VIRGINIA BEACH, Va. (WAVY) — The plan was for the City of Virginia Beach to complete improvements to the intersection of a teen’s tragic crash by December, but then they had a tragedy of their own.
When a city engineer shot and killed 12 people and seriously hurt four others at Building 2 at the city’s Municipal Center, they essentially halted the progress citywide.
“People have got to understand that we are getting to everything as fast as we can, but we are short-handed and everything has changed,” said Drew Lankford, a spokesperson for the Department of Public Works.
It’s a fact that has been particularly hard to swallow for family and friends of Sedonia Triepel, 17, who suffered major injuries from a car crash that happened on December 19, 2018, on North Great Neck Road, where it meets River Road in Virginia Beach.
“The city promised to do something, to make something safer, and it hasn’t happened,” said Dr. Carrie Triepel, Sedonia’s mother.
In the weeks following the crash, the City of Virginia Beach informed the community that a project to improve the intersection would indeed be coming. $250,000 would install two offset left turn lanes to help with viability on the busy roadway.
“Our goal would be to deliver by the end of the year,” City Engineer Phil Pullen said in an email to Public Works Director Mark Johnson back in January.
Then came May 31.
“We’re down a lot of employees … there were a couple of stormwater issues with this and we had three of our stormwater people murdered. And it’s just a ripple effect,” Lankford said. “We understand the community has moved on in a lot of ways … but everyday we have to deal with it.”
One of the project’s contractors also had issues that contributed to the delay, Lankford said.

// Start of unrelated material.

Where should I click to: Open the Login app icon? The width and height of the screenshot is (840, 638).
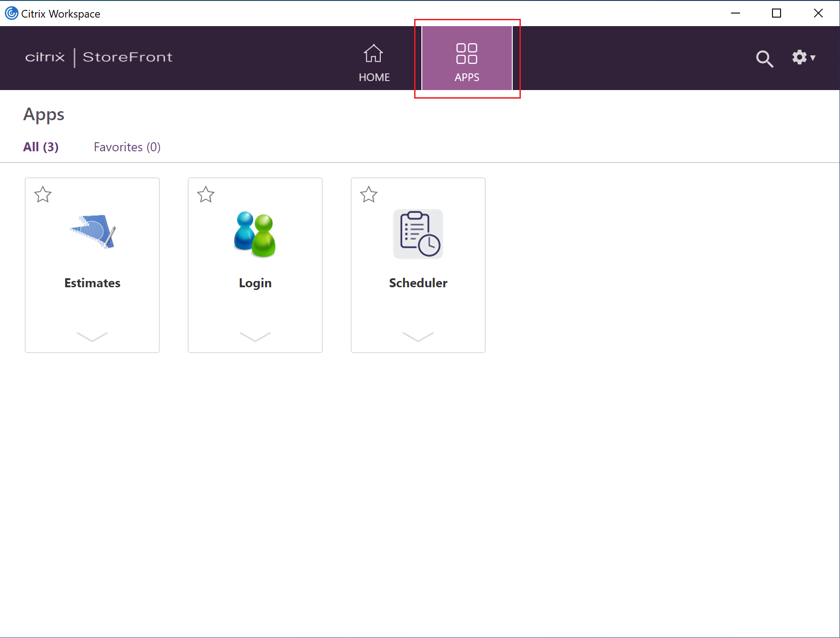[x=255, y=234]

Those issues are now worked out, and Lankford said starting Friday, construction barrels are scheduled to be set out ahead of eventual construction on January 2. The project is expected to take 45 days.
“It’s a start,” Triepel said, upon hearing the news. “But I still want a full comprehensive look.”

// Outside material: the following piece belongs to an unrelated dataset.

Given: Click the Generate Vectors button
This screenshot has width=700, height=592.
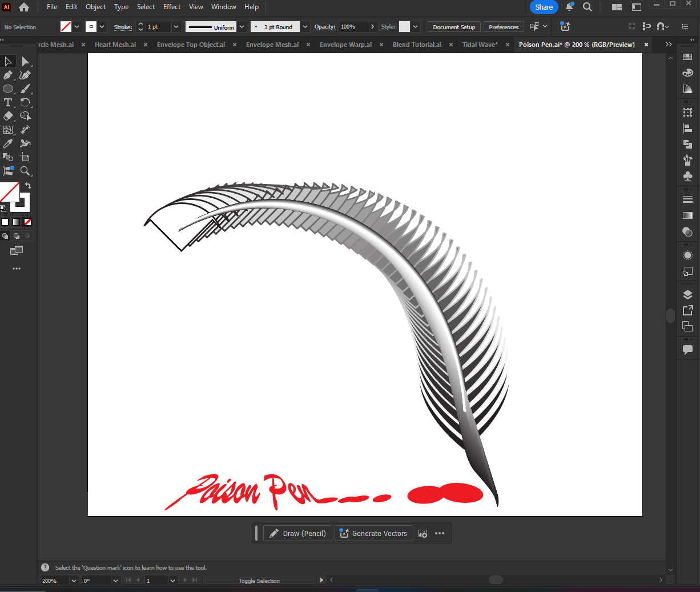Looking at the screenshot, I should [x=373, y=533].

Triepel said there needs to also be a reduction in the speed limit and enhancements made to the crosswalks before the intersection is truly safe. Sedonia has undergone 23 surgeries in the last 365 days, and Triepel wants no other family to experience that.
“And making this intersection safer is key,” Triepel said.
When asked about the mass shooting’s impact on the project, Triepel said it only adds to her sadness.
“It’s just that — the whole thing is just sad.”